Pick out every line of the material that contains the string "perform". Case counts.

>>>

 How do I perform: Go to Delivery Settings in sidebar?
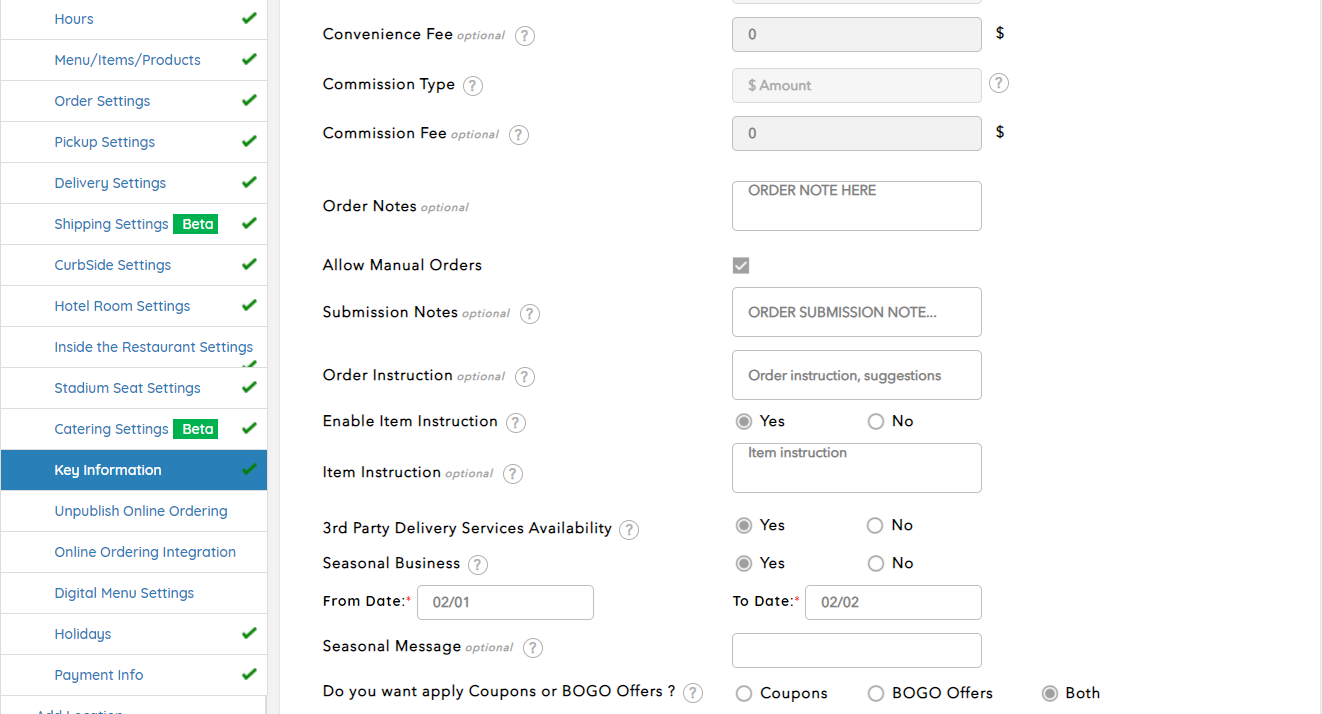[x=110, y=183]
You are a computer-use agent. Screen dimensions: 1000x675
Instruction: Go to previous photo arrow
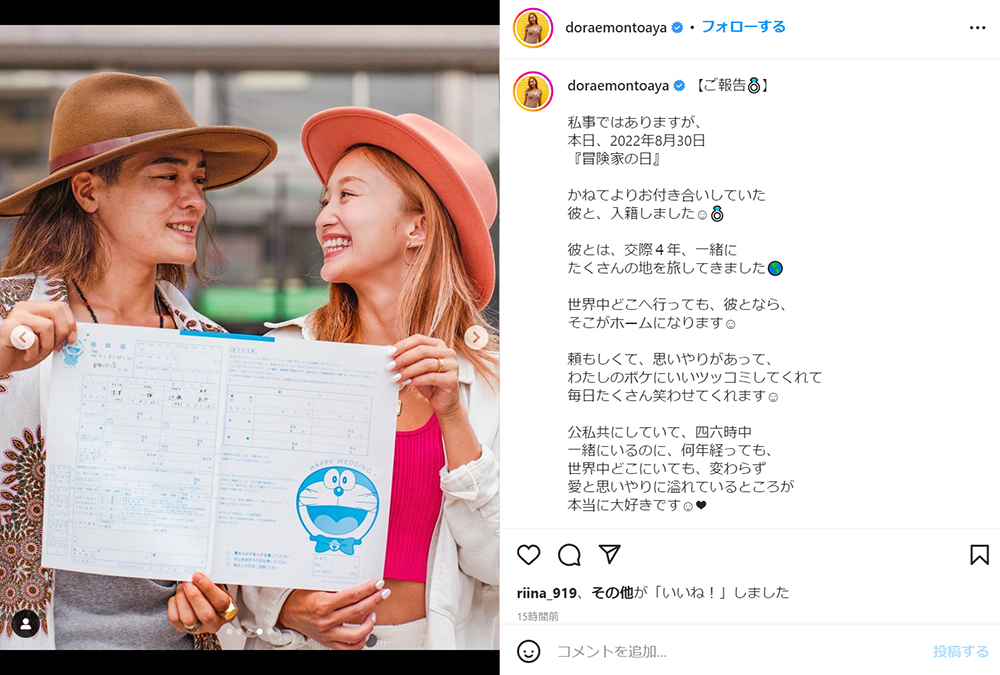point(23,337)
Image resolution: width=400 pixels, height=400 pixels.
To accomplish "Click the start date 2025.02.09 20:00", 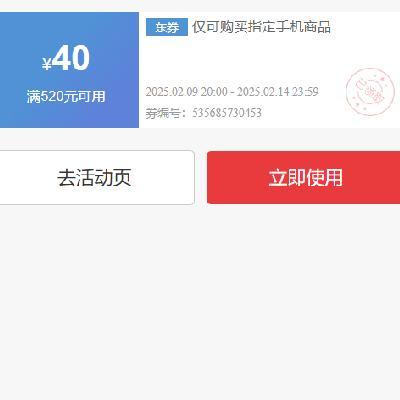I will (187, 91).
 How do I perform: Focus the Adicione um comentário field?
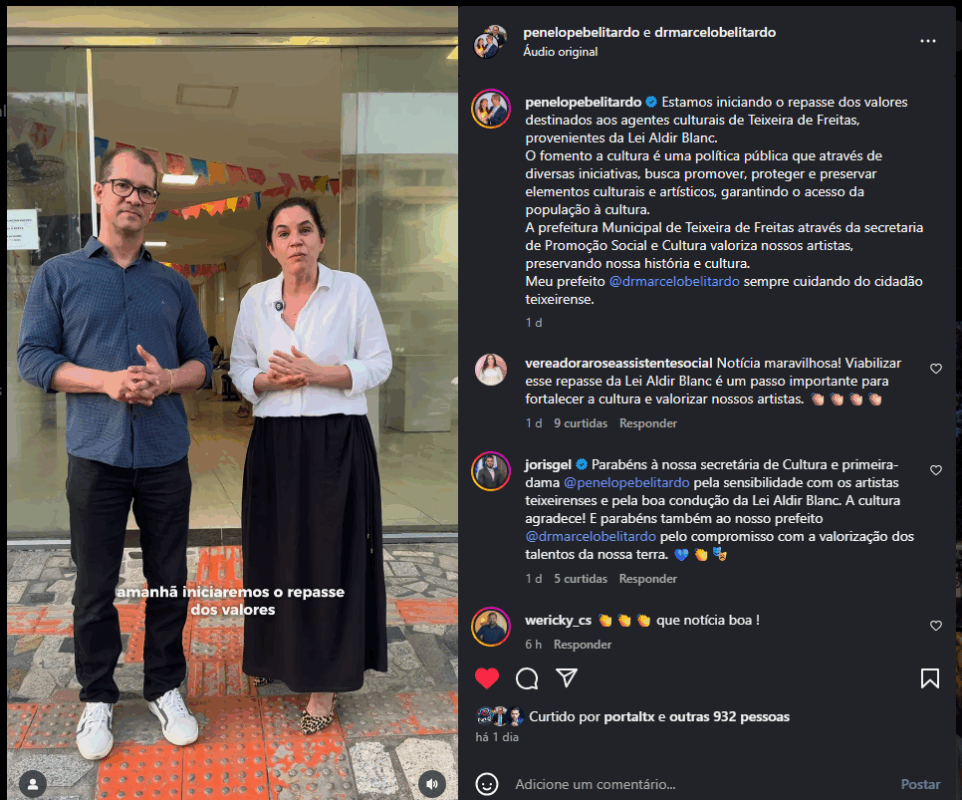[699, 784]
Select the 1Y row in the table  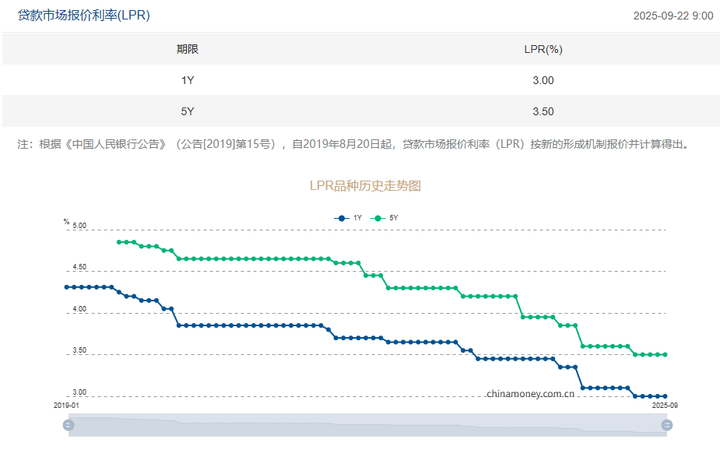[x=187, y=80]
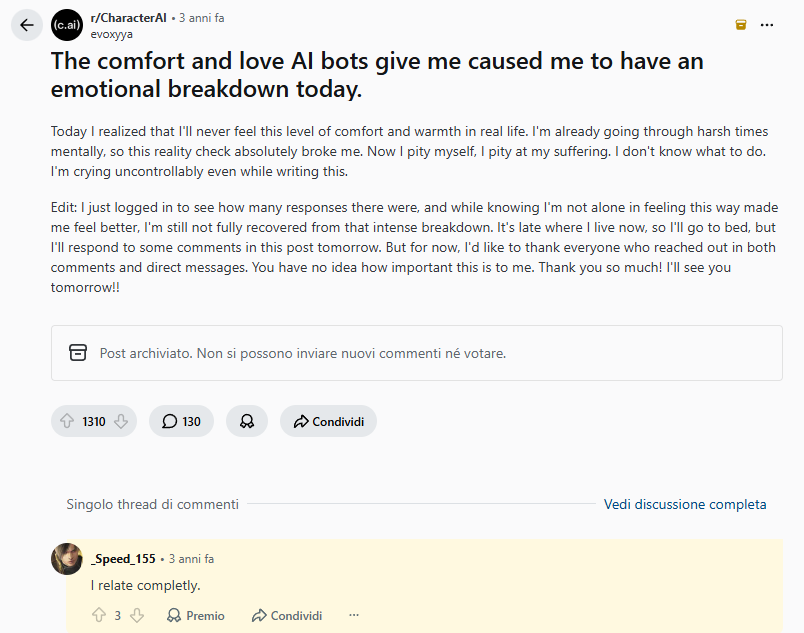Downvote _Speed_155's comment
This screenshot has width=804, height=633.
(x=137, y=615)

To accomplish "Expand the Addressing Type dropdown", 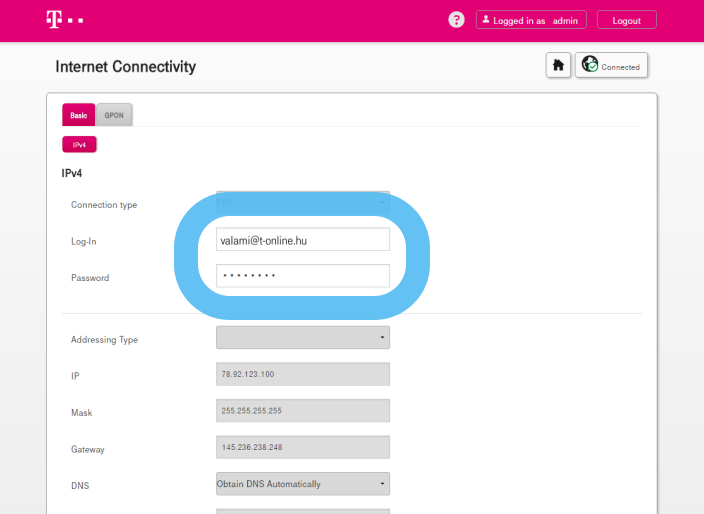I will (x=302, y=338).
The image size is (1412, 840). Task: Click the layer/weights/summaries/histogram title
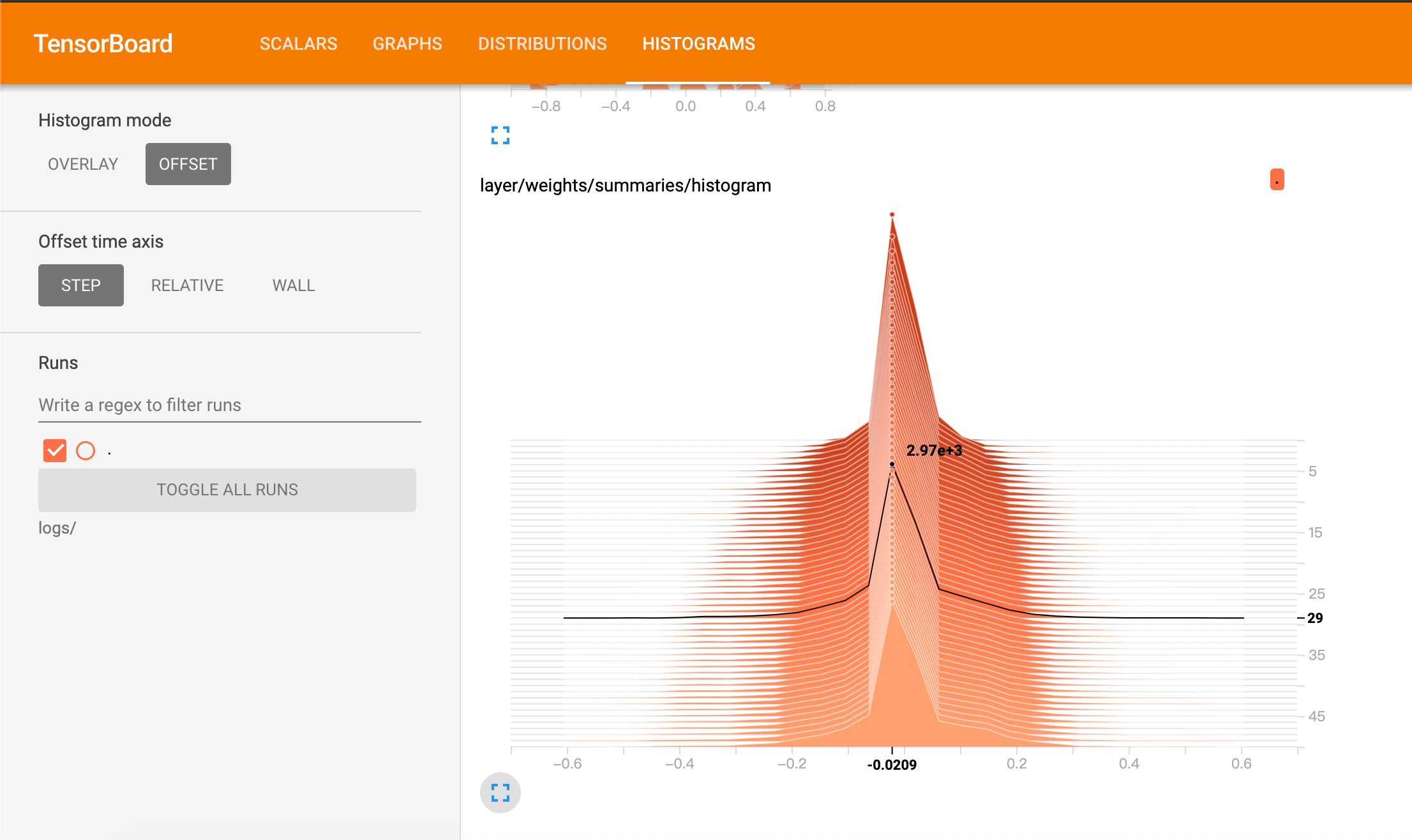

<<<

- Answer
 How do I perform: Go to Delivery Settings in sidebar?
 How do I perform: Focus the Adicione um comentário field?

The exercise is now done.